Chilean actress (1919–1993)

Gloria Ligia Lynch Sonders (20 December 1919 – 14 June 1993) was a Chilean actress.

==Biography==
She was the daughter of Julio Lynch Canciani and Teresa Sonders.

She began her acting career in 1940, without any previous acting training, in the film Escándalo ("Scandal") directed by Jorge Délano Frederick. Following her participation in the film, she received an invitation to travel to the United States, where, apart from learning English, she studied singing, dancing and acting.

In 1941 she traveled to Mexico, where she performed alongside Cantinflas in the film The Circus (1943). That same year she starred in the film The Man in the Iron Mask by Marco Aurelio Galindo. In 1946 she participated in La mujer de todos, starring María Félix. That same year, she was part of the Teatro Libre of Mexico with the play Amores en la Montaña ("Love in the Mountain").

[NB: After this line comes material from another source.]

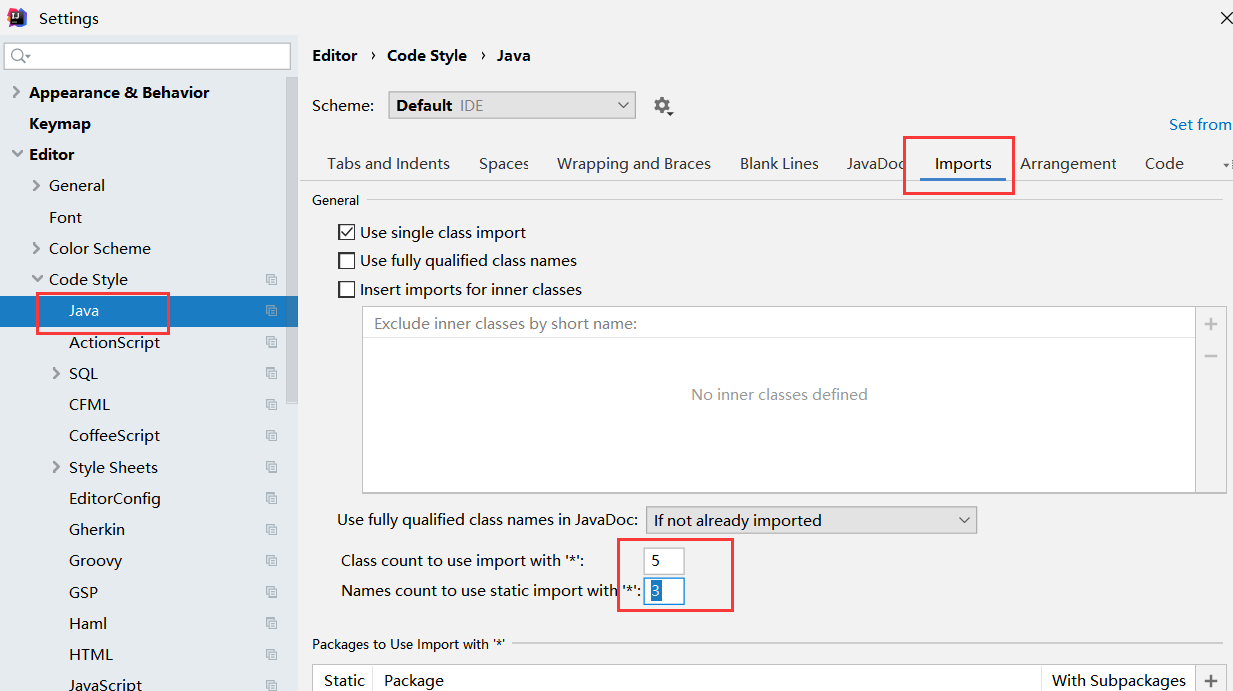
Task: Open the JavaDoc qualified names dropdown
Action: [x=811, y=520]
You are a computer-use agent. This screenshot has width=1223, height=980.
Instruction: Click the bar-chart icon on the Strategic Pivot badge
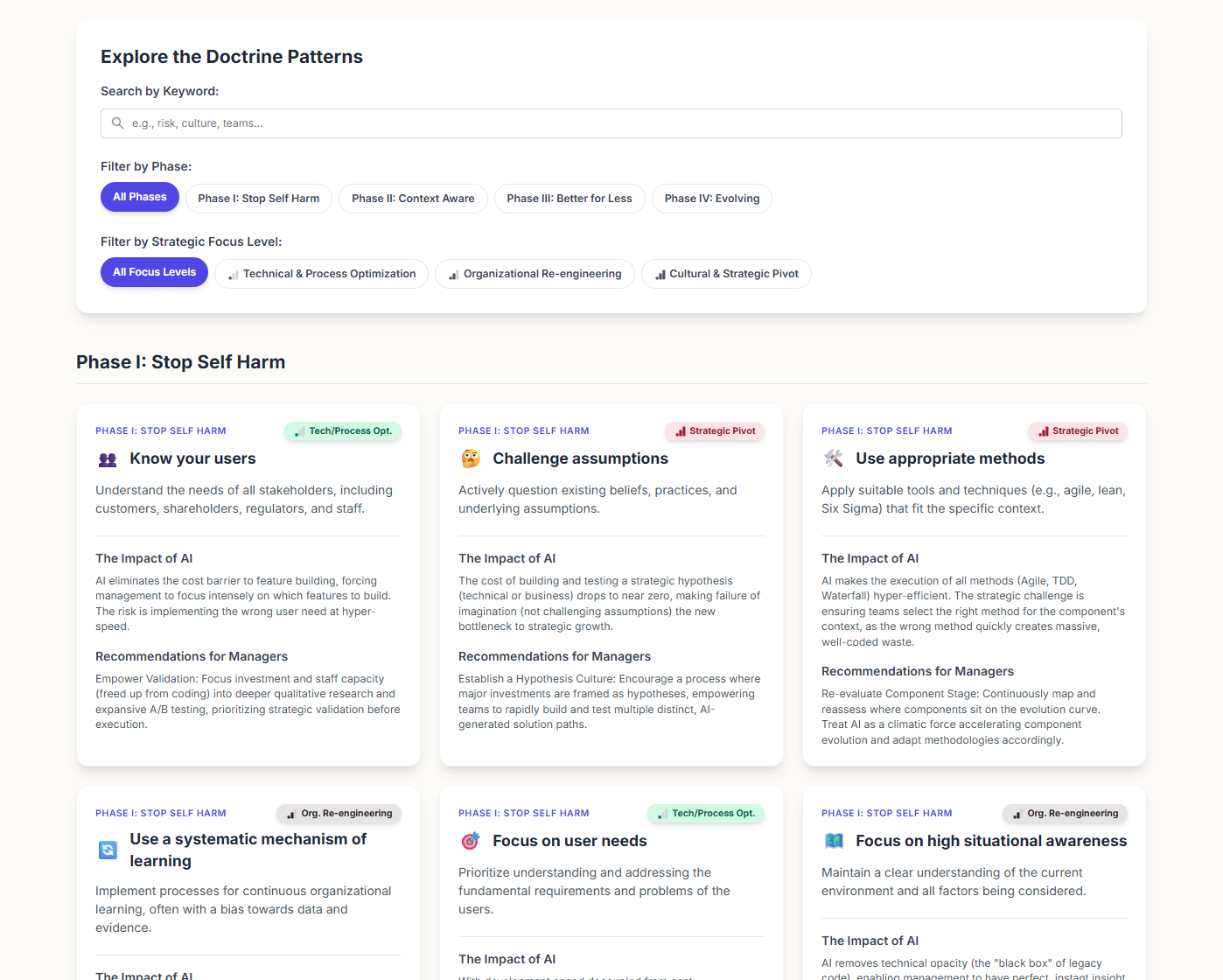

In 1946 she returned to Chile, participating in the national tour of Alejandro Flores's company. She also joined the radio, participating in the radio version of the melodrama El derecho de nacer ("The Right to be Born").

==Filmography==
- Escándalo (1940)
- The Circus (1943)
- The Man in the Iron Mask (1943)
- La mujer de todos (1946)
- The Idol (1952)

==Bibliography==
- Muñoz, Ernesto. Diccionario del cine iberoamericano; SGAE, 2011.